The most underrated skill, conflict management

The most underrated skill, conflict management

September 26, 2020
growth, psych, conflict

Intro #

On my journey towards emotional maturity, I’ve been forced to confront the reality that I’m enabling dysfuntional relationships or enabling poor team dynamics simply by avoiding necessary conflicts. I’ve known for some time about my tendency to be conflict avoidant. It is one of the aspects of my personality that I’ve learned that I have to make adjustments around. However, just making “adjustments” will eventually hold me back from future successes and needs to become a skill, rather than a deficiency.

I’ve always been a follower of mental models and frameworks. Emotional models that are very helpful include the emotional ‘bid’ put forward by Dr. John Gottman in “The Relationship Cure” or ‘games’ as put forward in Eric Berne’s “Games People Play”. I had no prior understanding of how to motivate myself to think differently in this situation but during a recent conversation about this dynamic, something connected. I’d like to make my own best attempt at putting forward one of my own:

“Conflict Debt” #

Conflict debt is my idea that each unit of conflict accumulates over time (accrue in accounting terms) until they have been paid down. For this mental model, I’m defining a single unit of conflict as one process of working through two or more incompatible realities or at least perceptions of reality.
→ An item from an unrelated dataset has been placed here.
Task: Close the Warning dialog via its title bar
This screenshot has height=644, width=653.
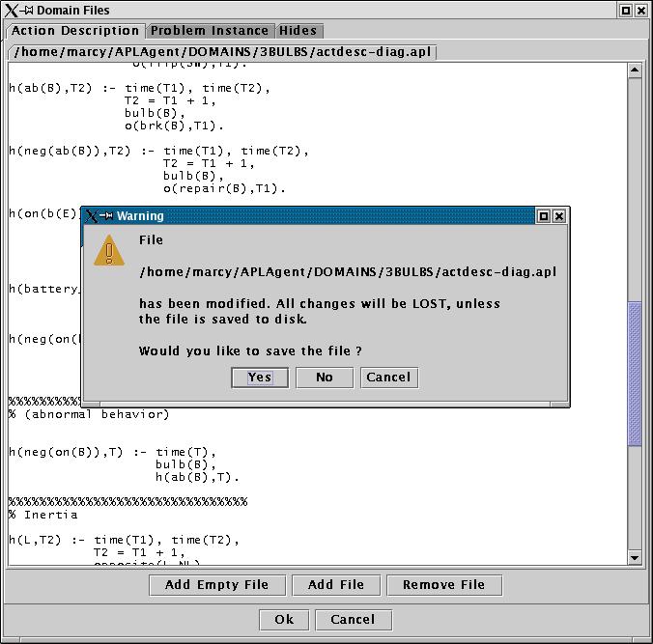Action: [558, 216]
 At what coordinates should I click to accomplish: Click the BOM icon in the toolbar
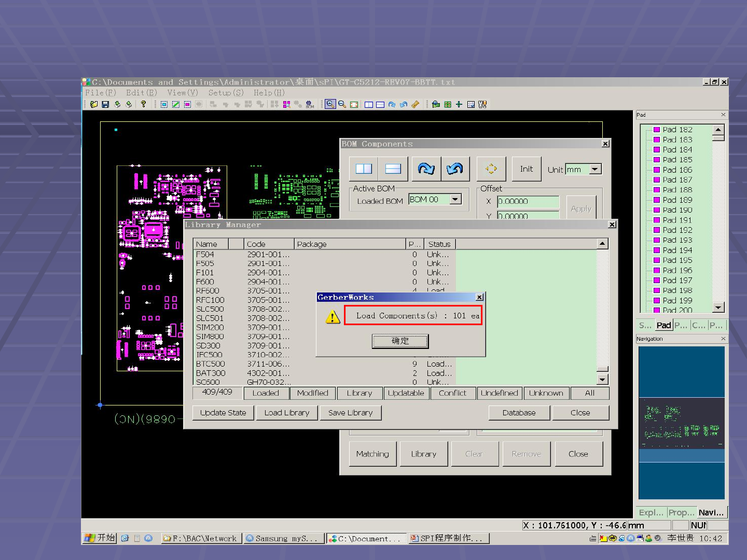pos(310,104)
I can have a conflict within myself (when choosing how to respond to a situation) or between myself and someone else (my perspective of what is acceptible vs theirs). These conflicts can be handled through either heathly (empathy, active listening, compassion) or unhealthy (escalations, attacks, and triggers) mediums. Now, I’m heavily influenced in this idea by the common concept in the technology domain of “technical debt” (as defined below):

Framework for Technical Debt

Leaning on the work of Dr. Gottman’s insights about bids, we can build with this framework to put together a hypothesis of where relationships (personal or professional) fail. Relationships first exist because they are of mutual benefit to both parties and have been so valued through a history of successful bids and bid results. Then, to gain substance and “sticking power”, they must not only be maintained through continued “bidding” but they must survive conflicts and no relationship is immune to all conflicts. Conflict debt then is the outstanding conflict liabilities that exist which are not building relationship equity towards that history of successfully resolved conflicts. Those resolved conflicts are very much an asset because it’s a form of confidence to say “That was hard but we know we can get through it!” The reality is that conflict management is usually untrained and that at best, we imitate the conflict management of our earliest and most significant influences - family, friends, abusers etc.
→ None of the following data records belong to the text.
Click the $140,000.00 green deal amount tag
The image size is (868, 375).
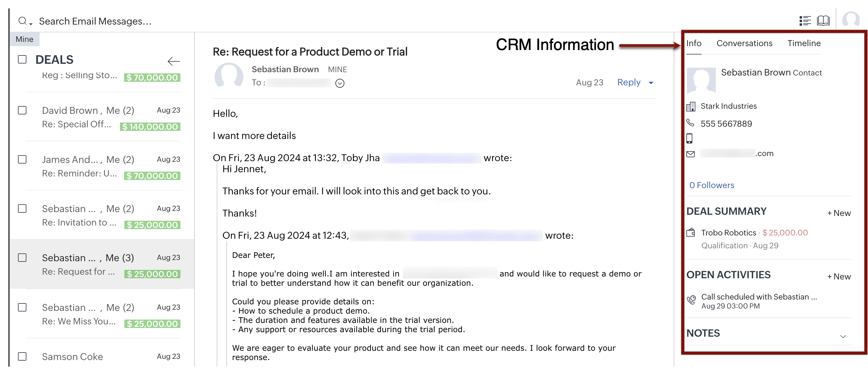click(150, 127)
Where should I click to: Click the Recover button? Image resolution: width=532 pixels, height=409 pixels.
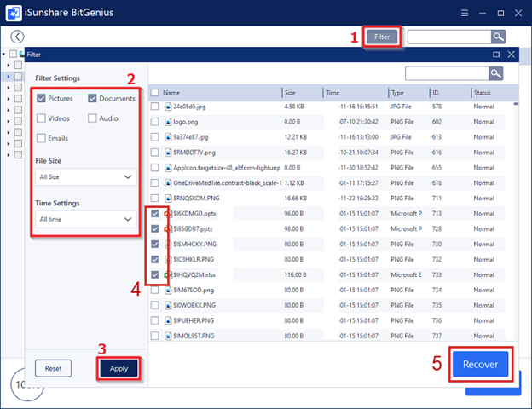pyautogui.click(x=480, y=364)
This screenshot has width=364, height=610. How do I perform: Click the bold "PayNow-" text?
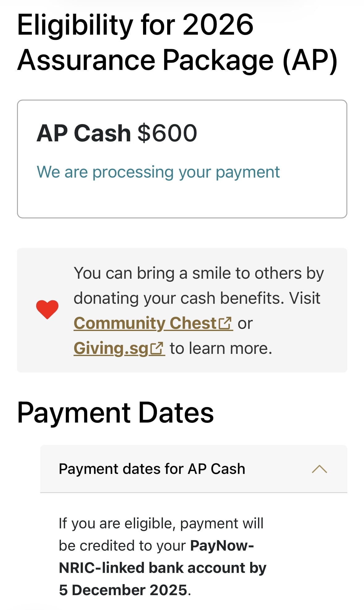222,546

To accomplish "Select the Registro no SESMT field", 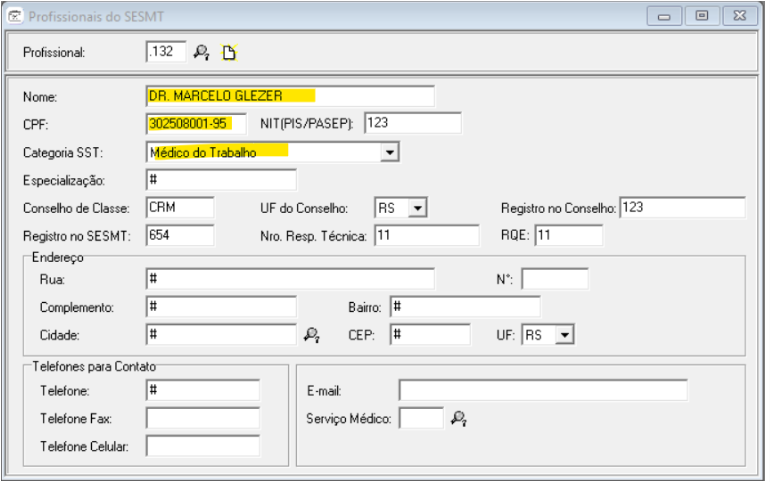I will point(180,236).
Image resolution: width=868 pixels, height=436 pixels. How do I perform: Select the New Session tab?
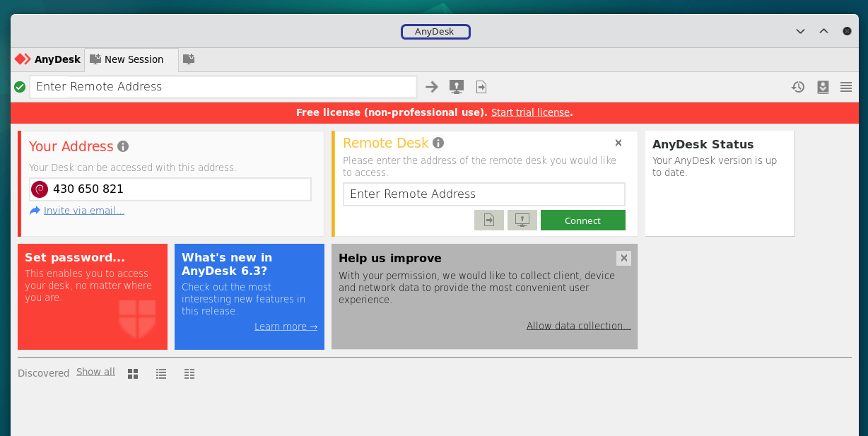[x=127, y=59]
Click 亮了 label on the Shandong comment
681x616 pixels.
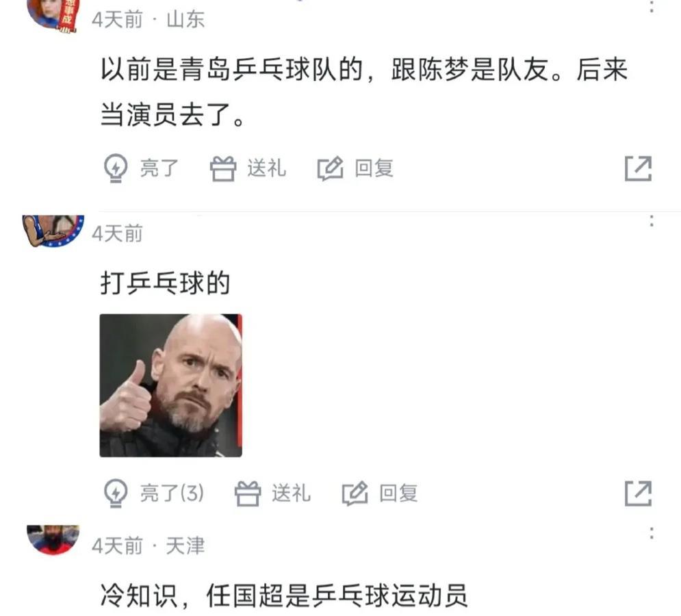159,168
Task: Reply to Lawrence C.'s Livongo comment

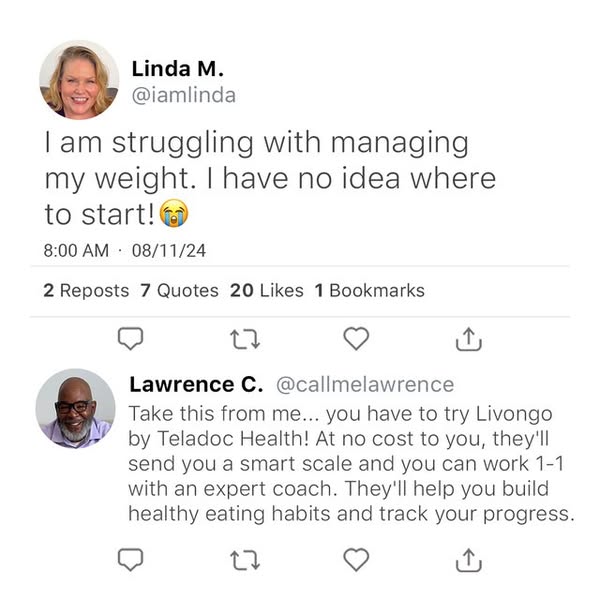Action: point(131,560)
Paying Down Conflict Debt #

While knowing that an amount of conflict debt exists or even doing an inventory of conflict debt is helpful - the reality is that debts not only accrue, they acrrue with interest. The existence of conflict debt in a relationship causes a discount in any other investment into that relationship. As such, paying down debt is always necessary. At best, a divorce or leaving a job can temporarily reset the balance, not unlike a financial reset from a bankruptcy declaration. In reality, you are cheating yourself the opportunity to have long-standing deeply invested in relationships until such a time as the capacity is developed to preserve existing relationships by paying down the debt. Because I can only speak from my own experience, for me, re-opening accumulated conflict debt tends to happen all at once and leads to complex, disorganized, and extended conversations. It is also why I have come to understand that paying down conflict debt is best done as frequently as possible in relationships. I would assume that from personal experience, most can think of examples of this phenomenon: Ideally we’d like to bring up difficult things during good times, instead it seems easier to dredge up old greviences during the thick of an existing fight. Conflict debt will surface and resurface until it is finally and fully paid down for good both within the self and with any external parties.